Adjustments & Risk Management

  • Roll the put down after a rally to reduce cost while keeping some protection
  • Roll the put forward to the next expiry to maintain ongoing insurance
  • Convert to a collar by selling an OTM call to finance the put
  • Close the put after the feared event passes to stop the theta bleed

The Cost of Insurance

A protective put is literally an insurance policy on your position, and like any policy it has a premium cost that drags on returns when nothing bad happens. Buying a monthly Nifty put 1-2% OTM might cost 0.5-1% of the position value, which compounds into a meaningful drag if bought continuously.

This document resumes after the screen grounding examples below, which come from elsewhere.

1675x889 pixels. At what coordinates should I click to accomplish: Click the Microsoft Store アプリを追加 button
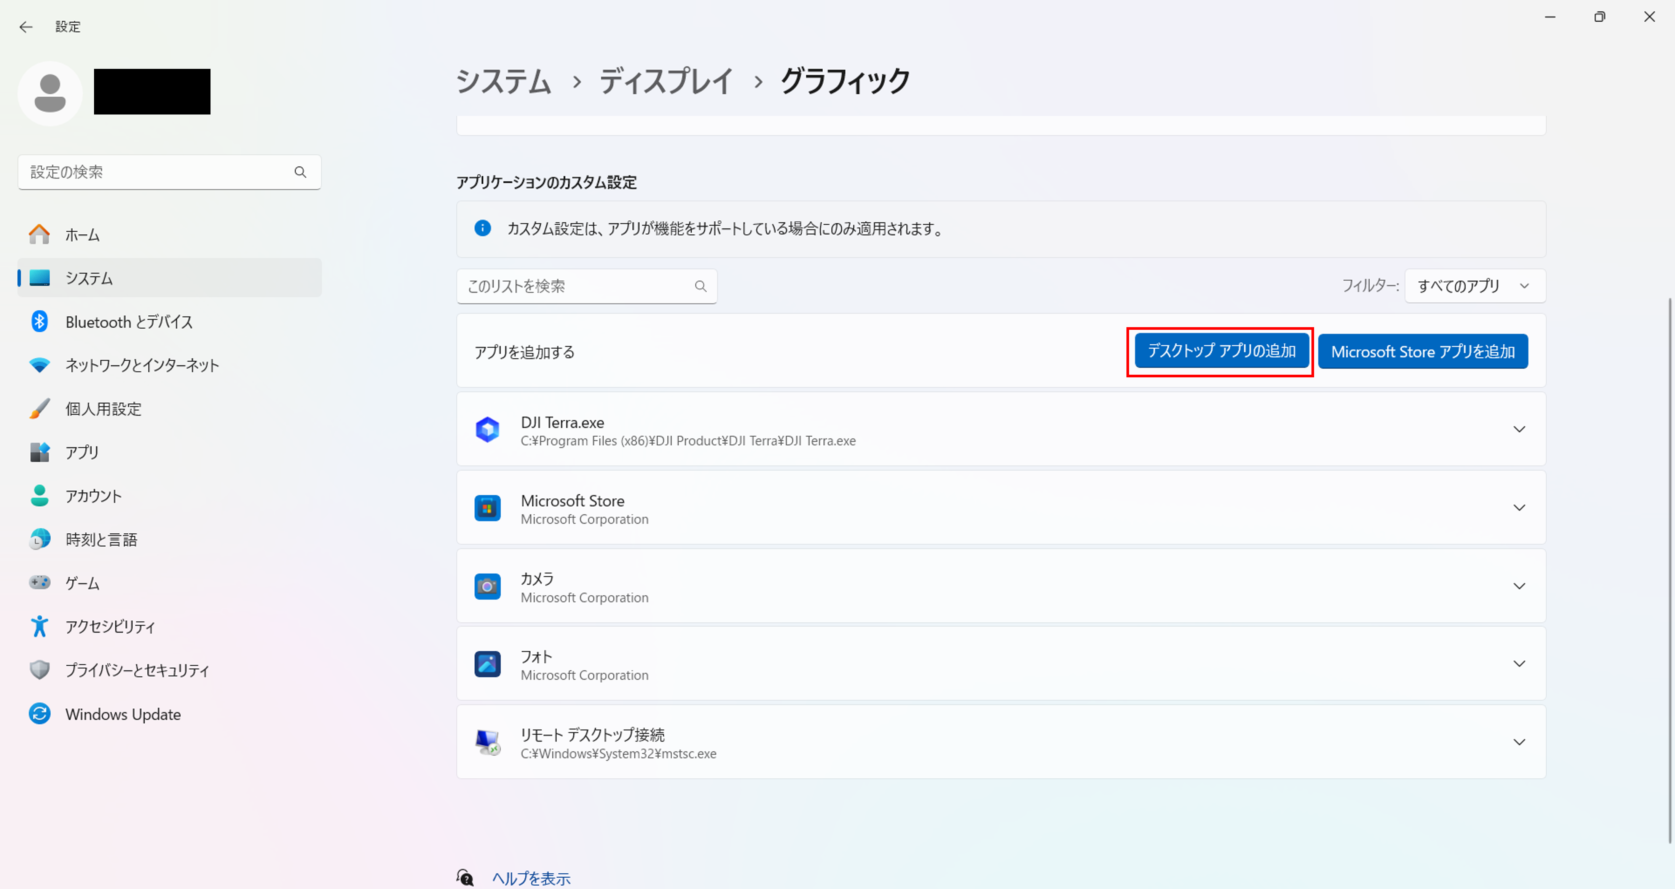click(1423, 352)
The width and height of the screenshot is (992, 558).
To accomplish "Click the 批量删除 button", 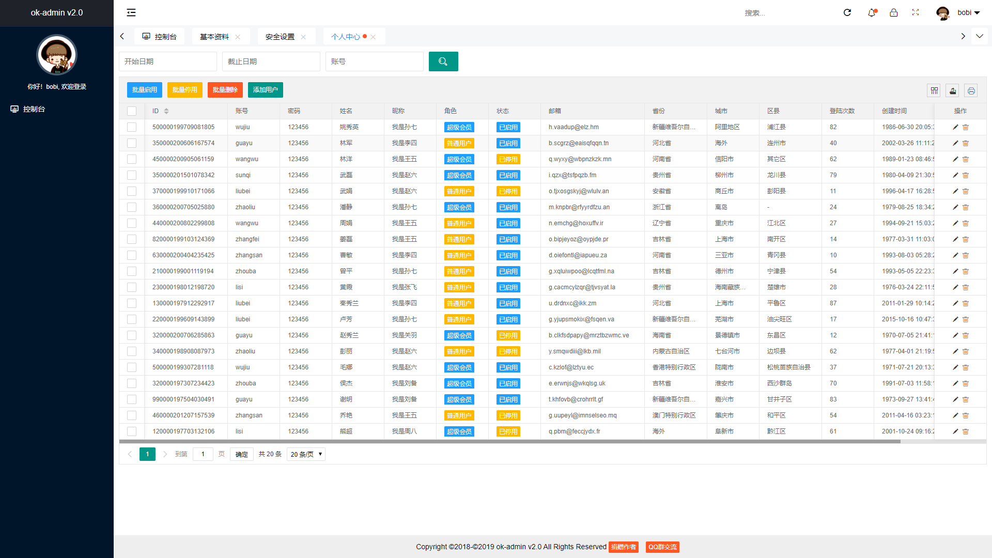I will coord(225,90).
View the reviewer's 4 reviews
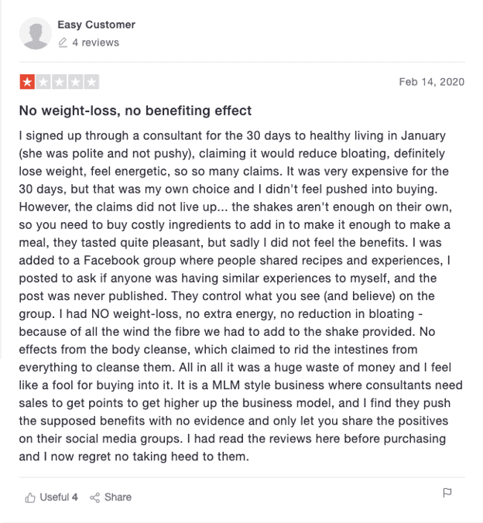This screenshot has height=523, width=483. pyautogui.click(x=95, y=43)
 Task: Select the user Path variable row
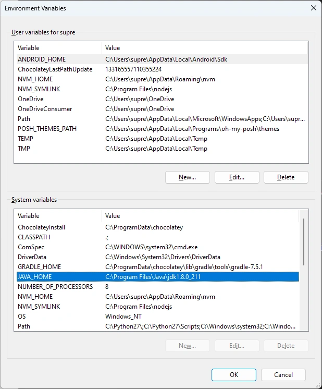(x=24, y=119)
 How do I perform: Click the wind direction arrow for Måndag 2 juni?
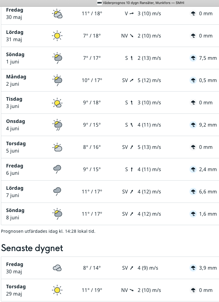tap(132, 80)
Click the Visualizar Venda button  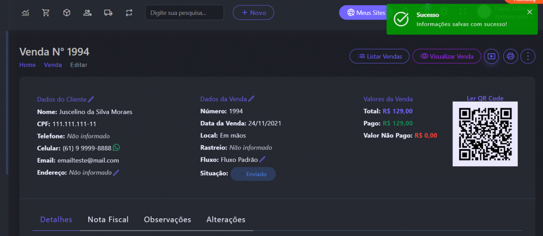(x=447, y=56)
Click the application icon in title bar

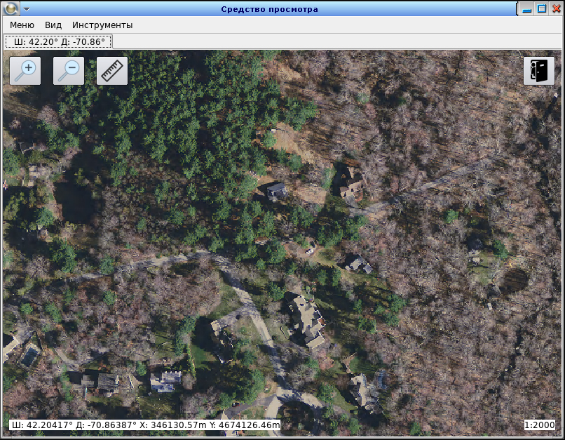coord(11,9)
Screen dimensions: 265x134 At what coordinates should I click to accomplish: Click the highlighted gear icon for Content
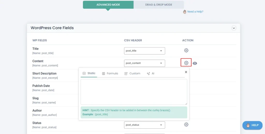(186, 63)
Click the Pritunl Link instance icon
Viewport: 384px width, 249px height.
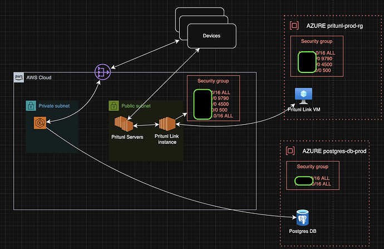tap(166, 125)
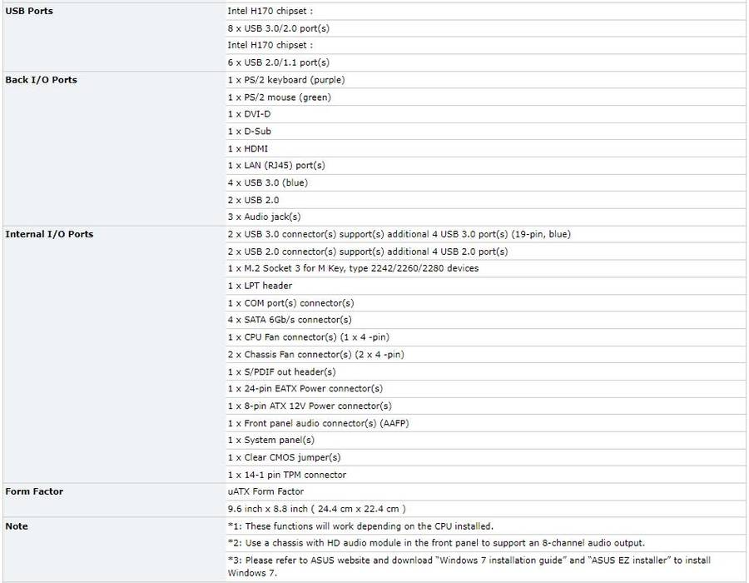Click the Note section label
The height and width of the screenshot is (583, 749).
click(x=17, y=526)
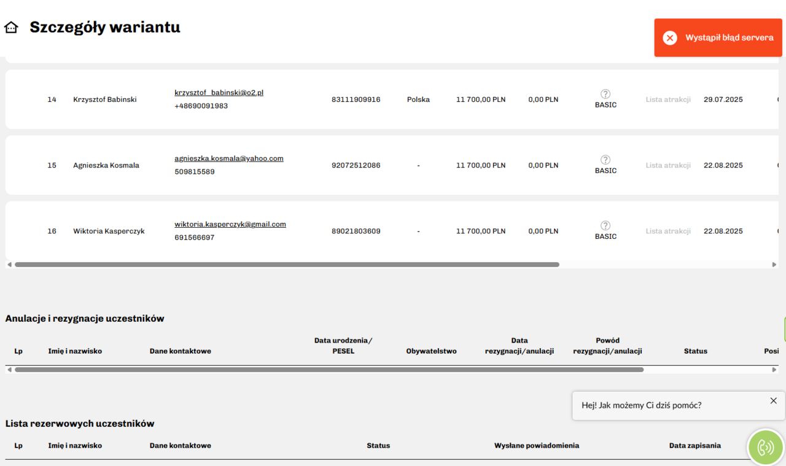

Smart hedgers buy protection selectively — around binary events, when valuations look stretched, or after large unrealized gains they want to lock in — rather than carrying it permanently. The goal is to pay for insurance when the risk is real, not every single month.

Protective Put vs Collar

A protective put costs money (the put premium) but preserves unlimited upside. A collar finances the put by selling an OTM call, often reducing the cost to near zero — but it caps the upside at the call strike. The choice depends on whether you value full upside or cheaper protection.

For a strongly bullish investor who wants a crash hedge without surrendering upside, the protective put is the right tool. For a neutral-to-mildly-bullish holder who just wants cheap protection and is fine capping gains, the collar is more cost-effective.